When can AI psychotherapy be considered comparable to human psychotherapy? Exploring the criteria

Kabrel, Nick

doi:10.3389/fpsyt.2025.1674104

OPINION article

Front. Psychiatry, 24 September 2025

Sec. Digital Mental Health

Volume 16 - 2025 | https://doi.org/10.3389/fpsyt.2025.1674104

When can AI psychotherapy be considered comparable to human psychotherapy? Exploring the criteria

Nick Kabrel^1,2*

¹Department of Psychology, University of Zurich, Zurich, Switzerland
²Digital Society Initiative, University of Zurich, Zurich, Switzerland

Main text

An increasing number of randomized controlled trials (RCTs) demonstrate the efficacy of psychotherapy delivered by artificial intelligence (AI)-based chatbots (reviewed in (1–3)). For instance, a recent first-of-its-kind RCT of a generative AI chatbot found a large effect size for depression reduction at 8 weeks (Cohen’s d ≈ 0.8) (4). Picked up by industry stakeholders, media outlets, and even some researchers, this has led to the claims that AI psychotherapy might already be comparable to human psychotherapy. Anticipating more studies showing similar results, a crucial question emerges: Do comparable effect sizes imply equivalence between AI chatbot therapy and human psychotherapy, such that they can be considered interchangeable treatment options?

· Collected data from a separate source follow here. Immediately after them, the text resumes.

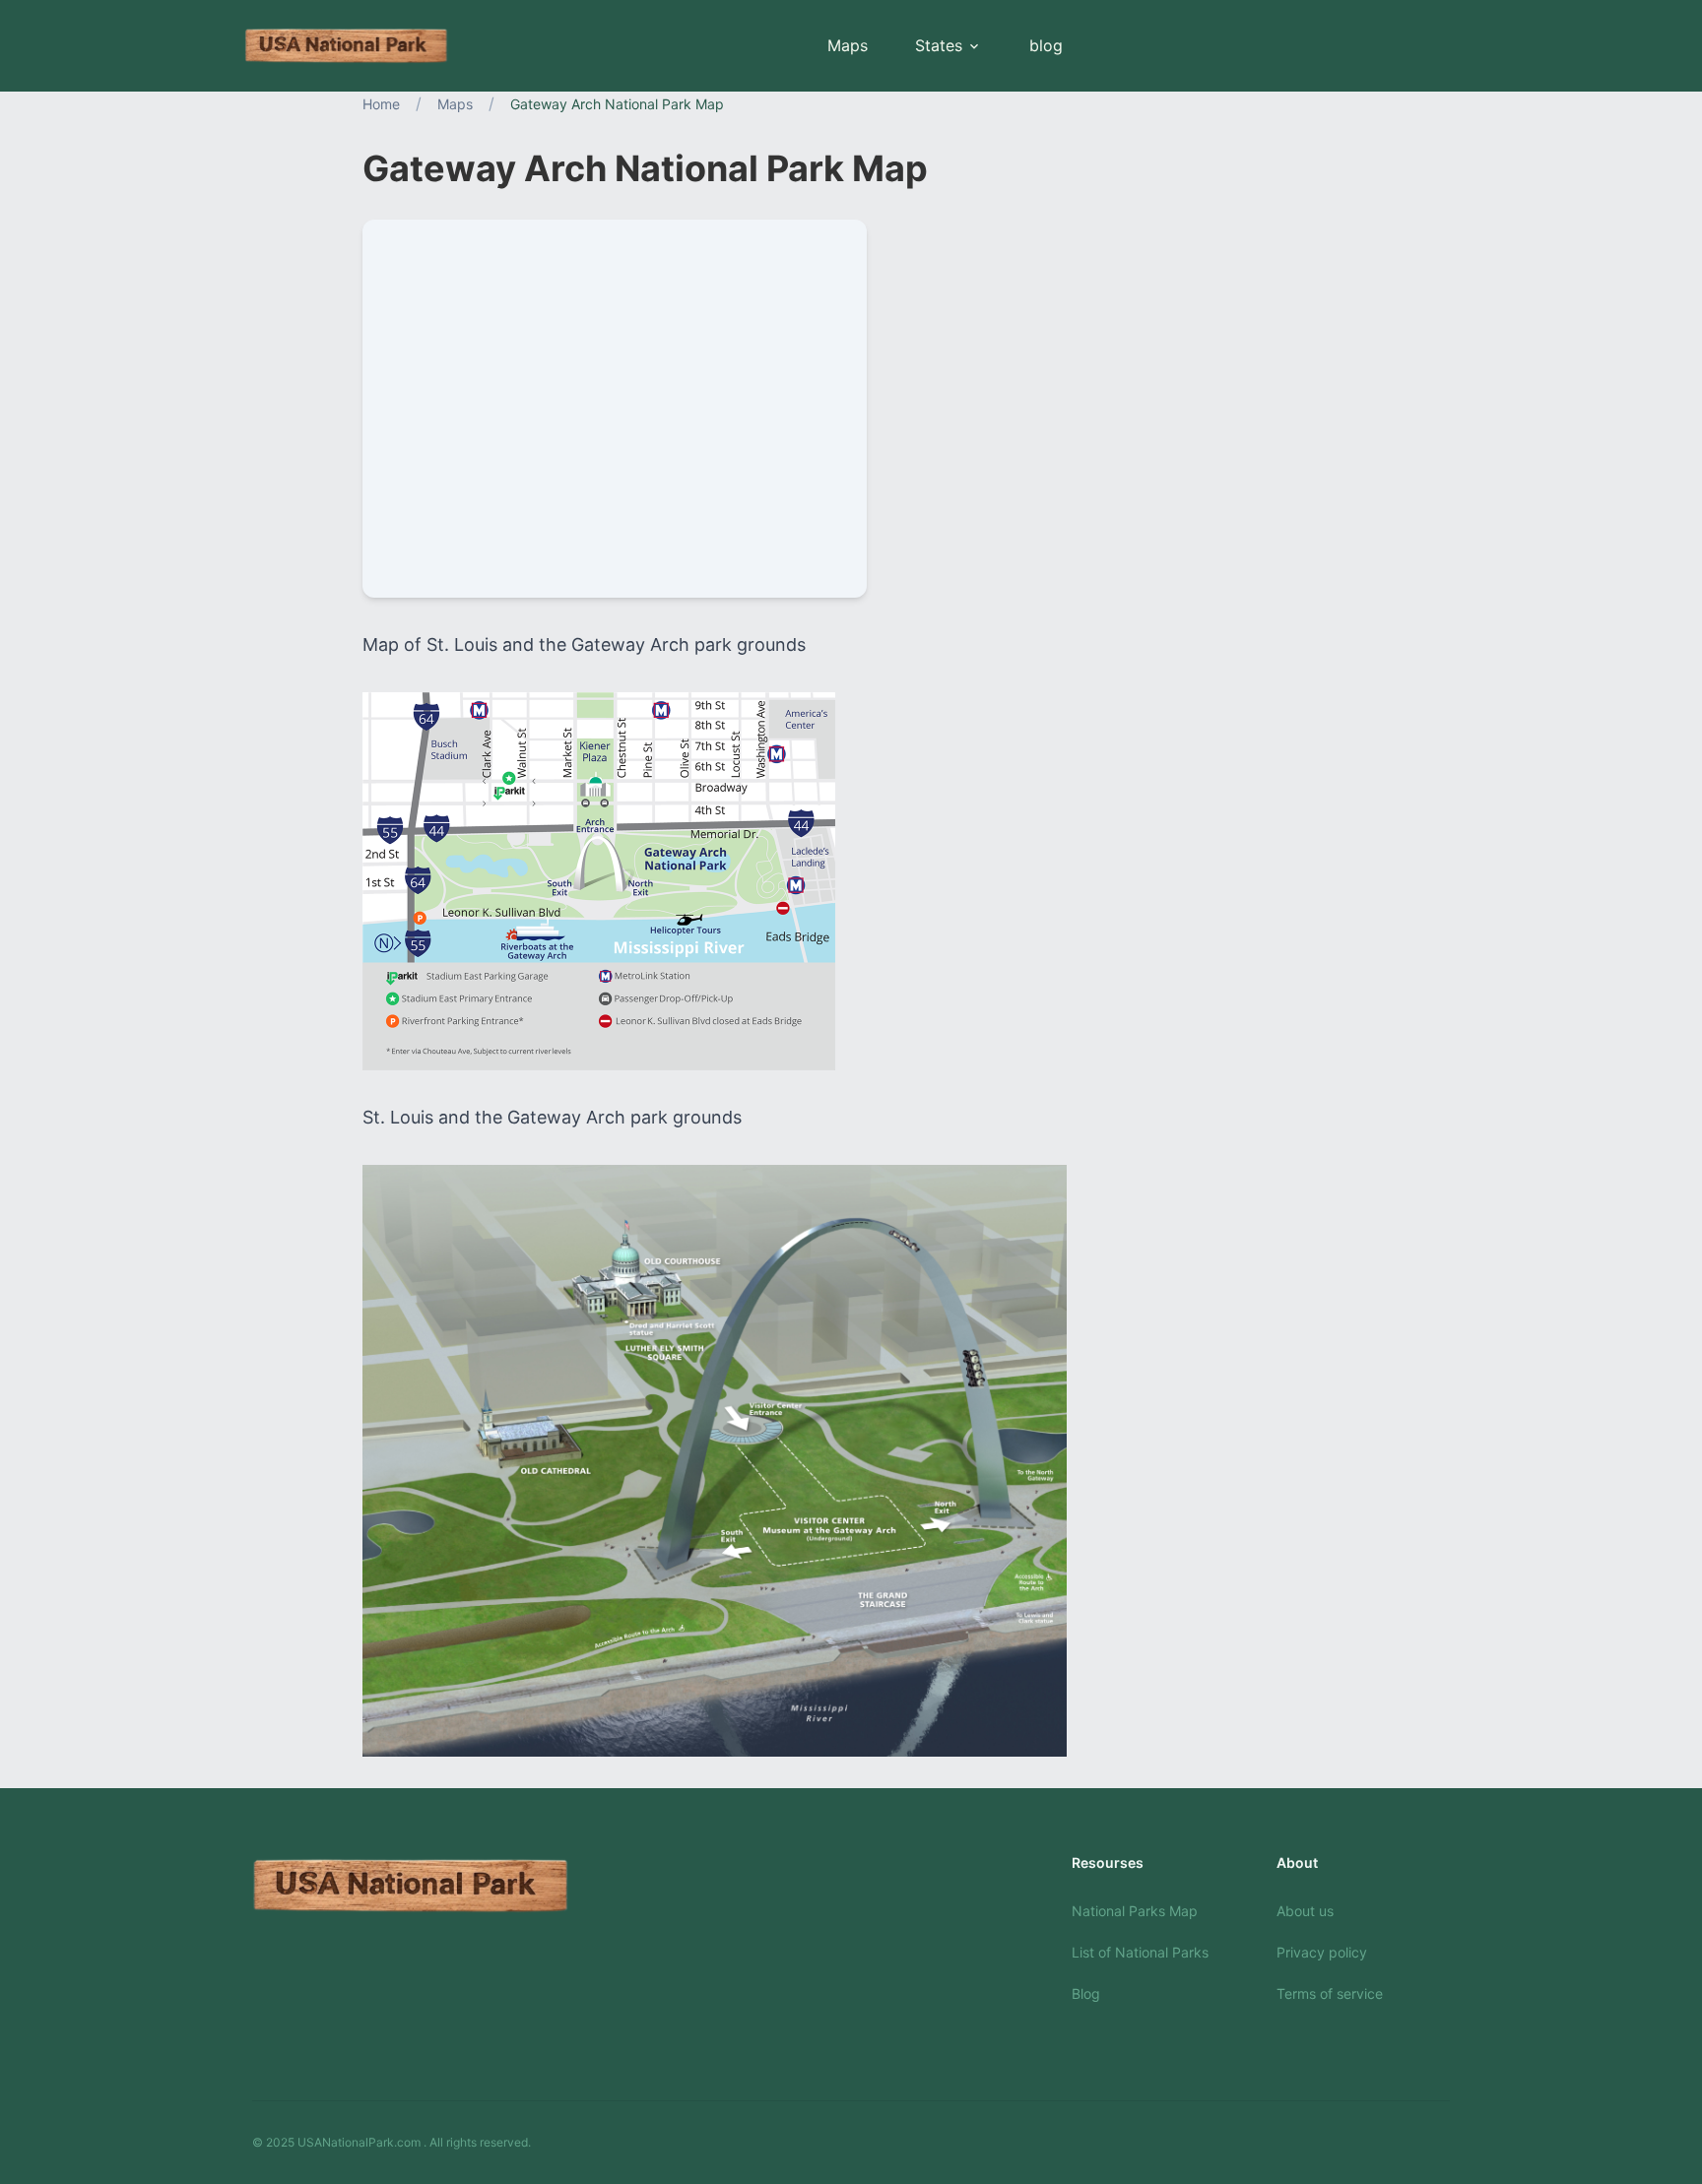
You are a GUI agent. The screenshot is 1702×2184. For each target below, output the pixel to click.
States (938, 45)
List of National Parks (1140, 1952)
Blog (1086, 1993)
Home (381, 104)
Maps (847, 45)
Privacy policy (1321, 1952)
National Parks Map (1135, 1910)
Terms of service (1329, 1993)
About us (1305, 1910)
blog (1046, 45)
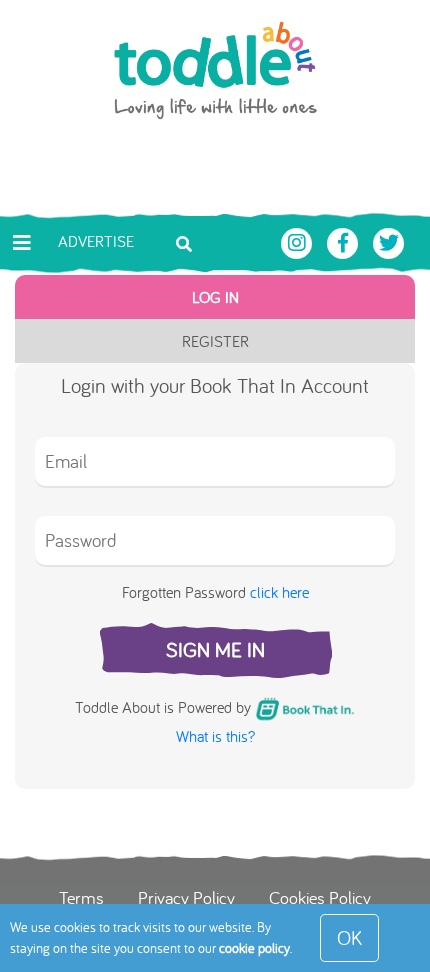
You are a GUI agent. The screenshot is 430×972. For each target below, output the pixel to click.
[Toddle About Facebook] (345, 241)
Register (215, 341)
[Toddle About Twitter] (389, 241)
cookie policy (254, 948)
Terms (81, 897)
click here (279, 592)
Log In (215, 297)
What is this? (215, 736)
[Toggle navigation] (22, 243)
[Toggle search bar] (184, 242)
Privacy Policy (186, 897)
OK (349, 937)
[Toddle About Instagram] (299, 241)
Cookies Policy (320, 897)
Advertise (96, 241)
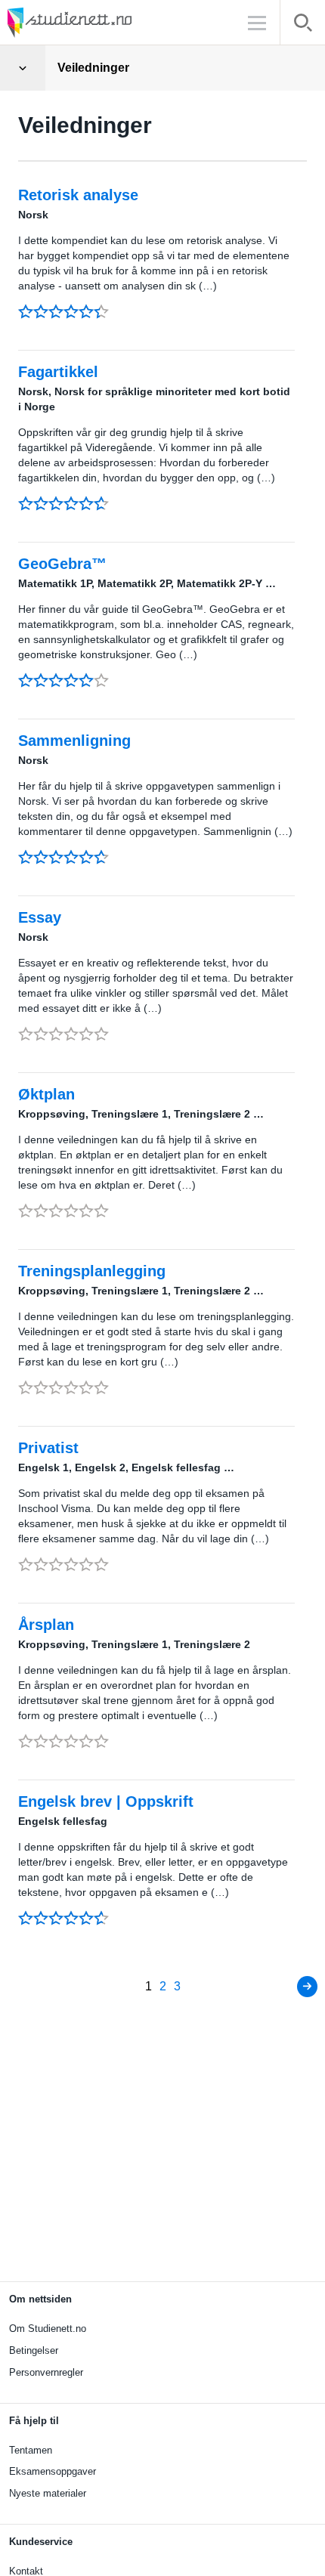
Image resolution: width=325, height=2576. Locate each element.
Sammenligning (74, 740)
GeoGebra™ (62, 563)
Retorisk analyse (78, 195)
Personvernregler (46, 2372)
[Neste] (306, 1986)
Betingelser (33, 2350)
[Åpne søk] (302, 25)
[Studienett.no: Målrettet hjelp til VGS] (106, 22)
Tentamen (30, 2450)
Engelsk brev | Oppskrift (105, 1801)
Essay (39, 917)
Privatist (48, 1448)
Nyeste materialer (47, 2493)
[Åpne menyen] (22, 68)
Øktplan (46, 1094)
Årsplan (46, 1624)
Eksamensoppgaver (52, 2471)
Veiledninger (93, 67)
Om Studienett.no (47, 2328)
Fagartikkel (58, 371)
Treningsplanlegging (92, 1271)
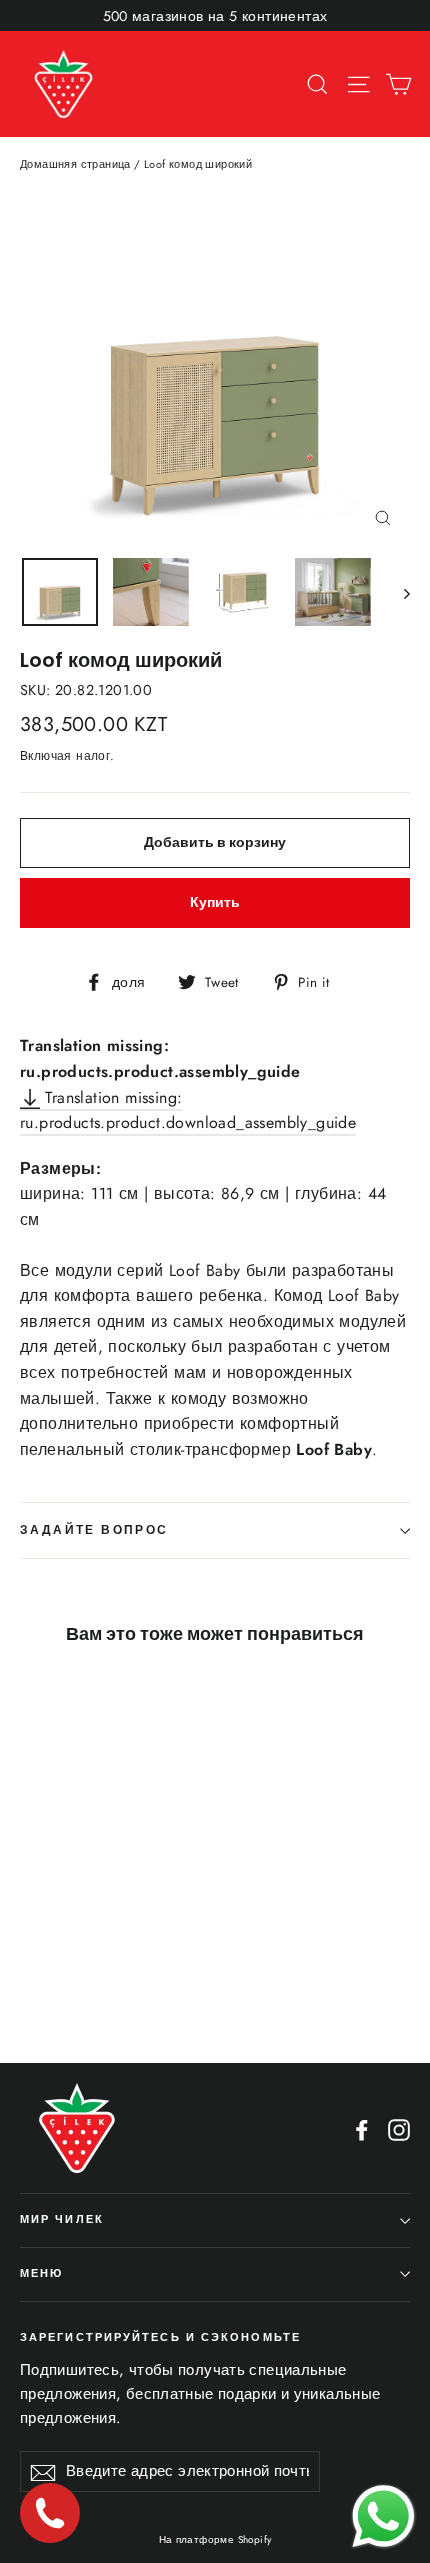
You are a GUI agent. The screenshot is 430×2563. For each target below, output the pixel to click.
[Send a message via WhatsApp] (383, 2516)
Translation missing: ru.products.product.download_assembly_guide (188, 1110)
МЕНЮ (41, 2273)
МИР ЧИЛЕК (62, 2219)
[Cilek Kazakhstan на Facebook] (362, 2129)
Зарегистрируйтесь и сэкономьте (160, 2337)
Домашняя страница (75, 164)
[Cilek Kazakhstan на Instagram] (399, 2129)
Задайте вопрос (94, 1529)
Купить (215, 902)
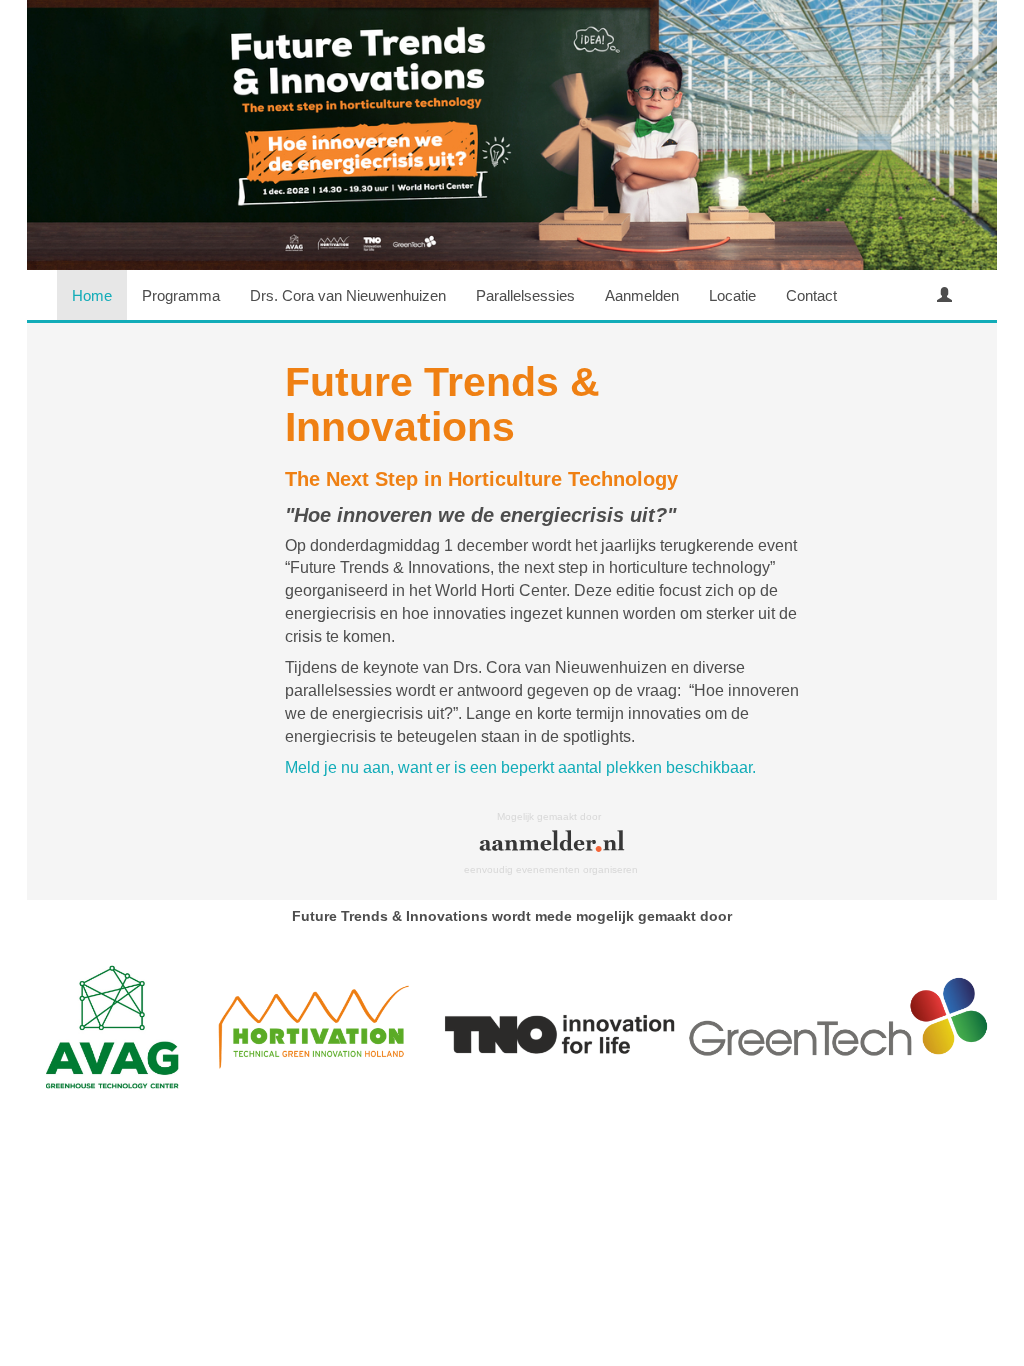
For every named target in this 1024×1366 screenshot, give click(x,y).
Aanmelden (642, 295)
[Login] (944, 295)
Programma (181, 295)
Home (92, 295)
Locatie (732, 295)
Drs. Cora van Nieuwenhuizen (348, 295)
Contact (811, 295)
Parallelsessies (525, 295)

This perspective argues that while symptom-level outcome comparability is an important milestone, it alone does not establish equivalence. True equivalence requires meeting a broader and more nuanced set of empirical and theoretical criteria that capture the complexity of psychotherapy as a clinical practice. Currently, these criteria are largely absent from the literature, with only a few papers so far formally discussing the comparability of chatbot- and human-based therapies (see, e.g (5, 6)). In the attempt to contribute to this discussion, we propose an exploratory set of criteria to guide rigorous evaluation and inform clinical, ethical, and policy decisions.

For example, one long-standing limitation of Digital Mental Health (DMH) interventions is the high attrition rates (7–9). RCTs often show efficacy in controlled settings with motivated participants, whereas real-world environments are more varied and less structured. Traditional psychotherapy benefits from a unique form of human accountability that sustains engagement despite fluctuations in motivation or external stressors. The absence of at least minimal human-to-human contact in chatbot-based interventions may limit sustained use and thereby reduce long-term effectiveness (7). Claims of comparability must therefore be supported by studies demonstrating sustainable real-world adherence and engagement.

In addition, the implementation of DMH tools within established healthcare systems remains a significant challenge (8). Interventions tested in isolation (e.g (4)) may fail when integrated into real-world workflows. For chatbot-based therapy to be considered comparable, it must demonstrate not only stand-alone efficacy but also effective incorporation into healthcare settings, including primary care, mental health clinics, and stepped-care models (9). Previous DMH tools, despite showing efficacy, often failed in practice due to misalignment with patient needs or clinician workflows (e.g., see (9, 10)). Therefore, feasibility studies are essential to assess whether chatbot therapy is viable and compatible with daily clinical workflows.

The APA’s recent ethical guidance for AI in psychological services contributes to solving this issue by emphasizing that AI tools must be designed with user-centered features, such as culturally responsive interfaces and personalized feedback, to enhance engagement in diverse real-world populations (11). It also emphasizes the human-in-the-loop approach that might help to mitigate engagement concerns. For example, studies show that at least minimal involvement of a human in the digital intervention (e.g., in the form of coaching) might help retain people (10).

Furthermore, current RCTs evaluating chatbot interventions primarily report short-term outcomes, often limited to 6–8 weeks (e.g (4, 12, 13)). In contrast, psychotherapy research emphasizes long-term change, including relapse prevention and maintenance of gains. Without longitudinal follow-up data, ideally extending at least 6–12 months, claims about the therapeutic potential of chatbots remain provisional. Future studies should assess time to relapse, symptom recurrence, and long-term functioning to determine if chatbot therapy fosters enduring change.

Another important issue is that therapeutic change often arises from the quality and dynamics of the therapeutic relationship (14). While chatbot interactions can simulate empathy and responsiveness, it is unclear whether they can replicate deeper interpersonal processes, such as the formation and resolution of alliance ruptures. Decades of psychotherapy research show that effective therapy is not only about empathy and affirmation but about navigating tension, misalignment, negative emotions toward the therapist, and repair, all of which contribute to psychological growth (15, 16). It remains an open question whether AI systems can support these fundamentally human relational processes. This is especially relevant in treating personality disorders or relational trauma, where change depends on corrective relational experiences (17, 18).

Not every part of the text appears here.